--- Pixel coordinate grounding data ---
* * *
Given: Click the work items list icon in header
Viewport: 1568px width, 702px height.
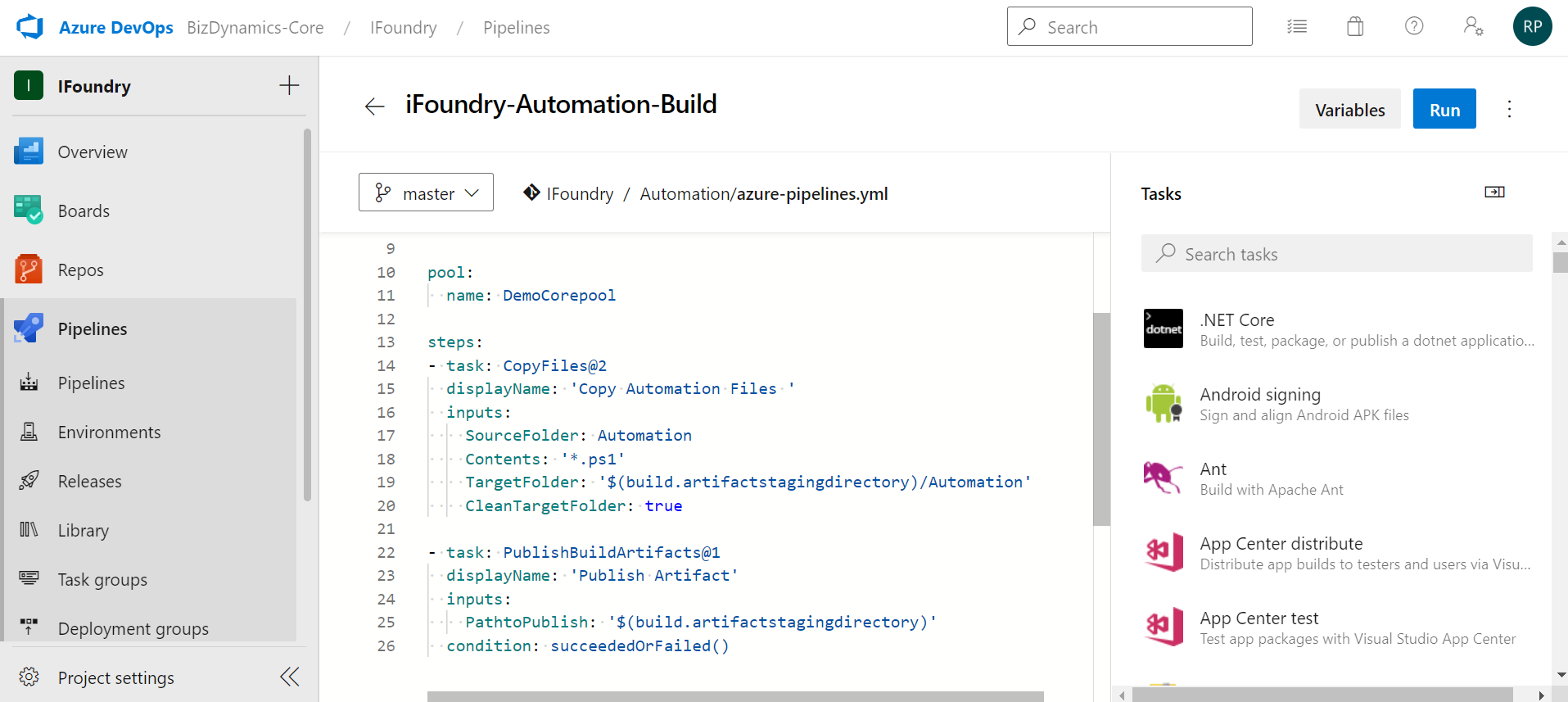Looking at the screenshot, I should (1297, 27).
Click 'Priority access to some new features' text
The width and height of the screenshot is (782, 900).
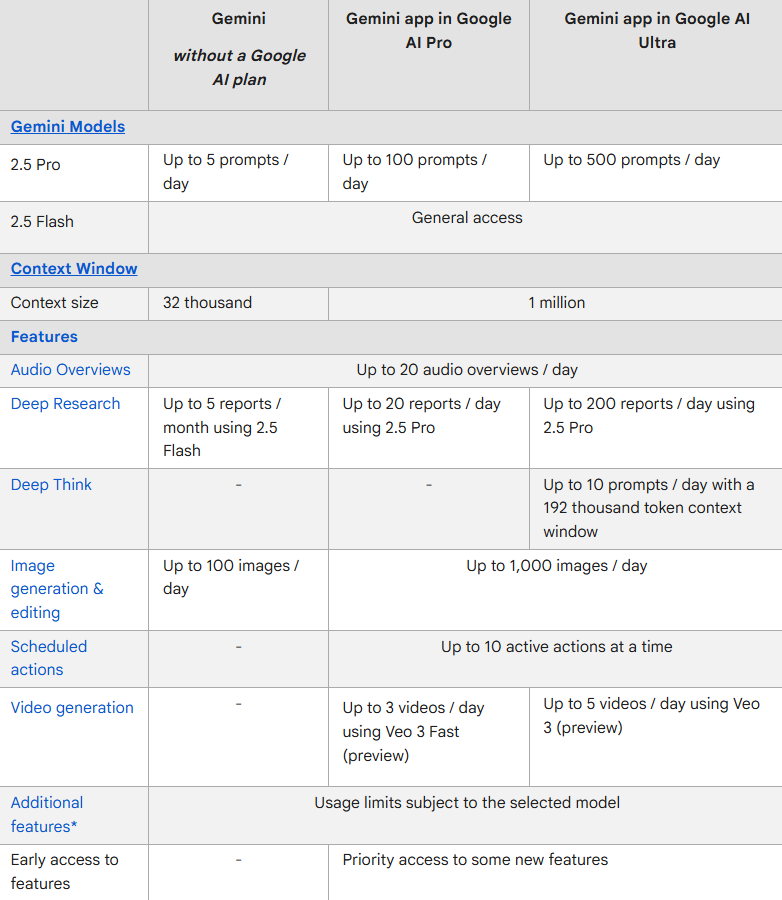[x=475, y=860]
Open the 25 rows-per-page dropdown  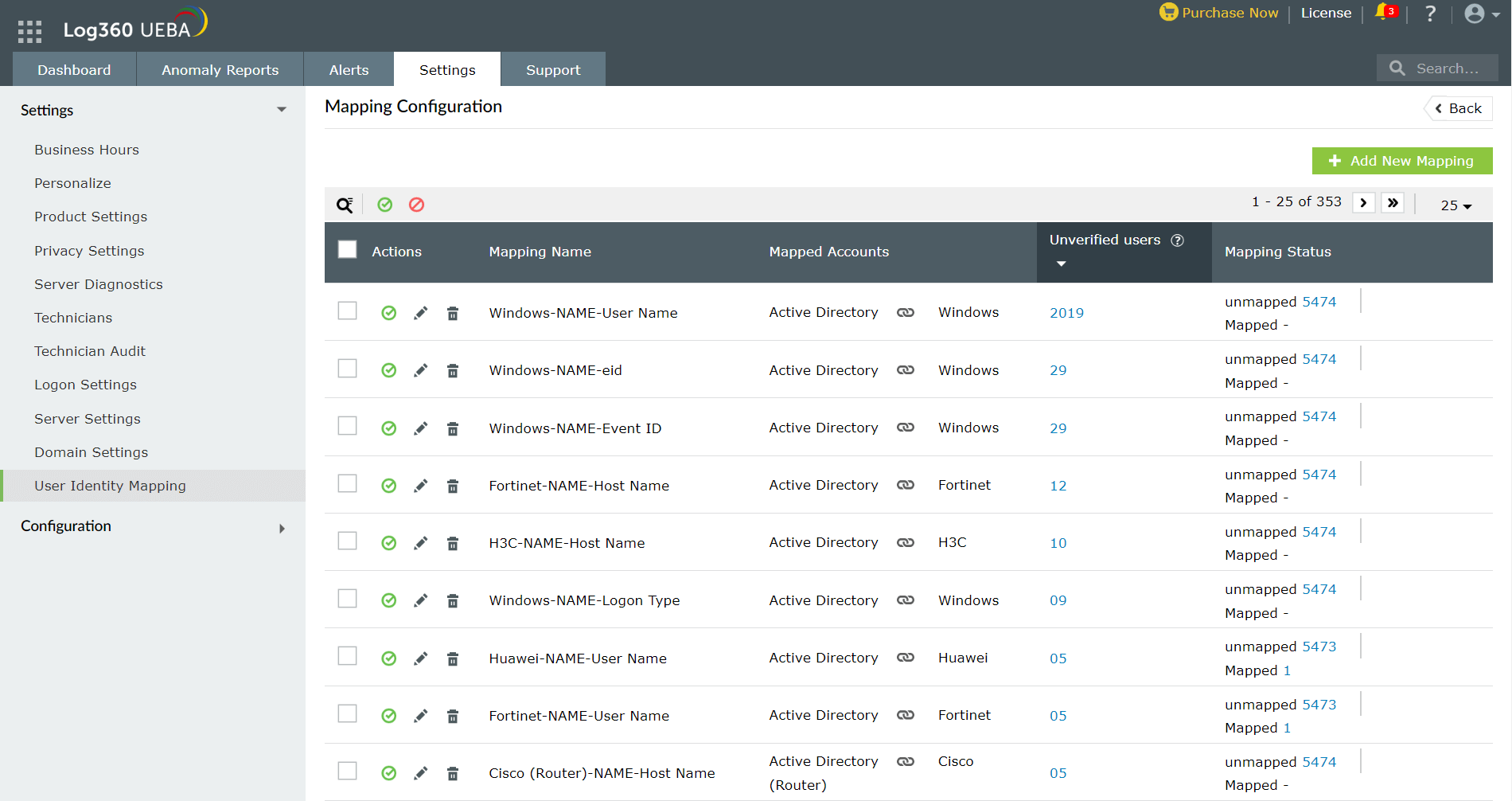point(1455,205)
* * *
--- To do ---
How many lines of the records contain the word "Click"? Reply with the number and nothing else.

--- Written response ---
2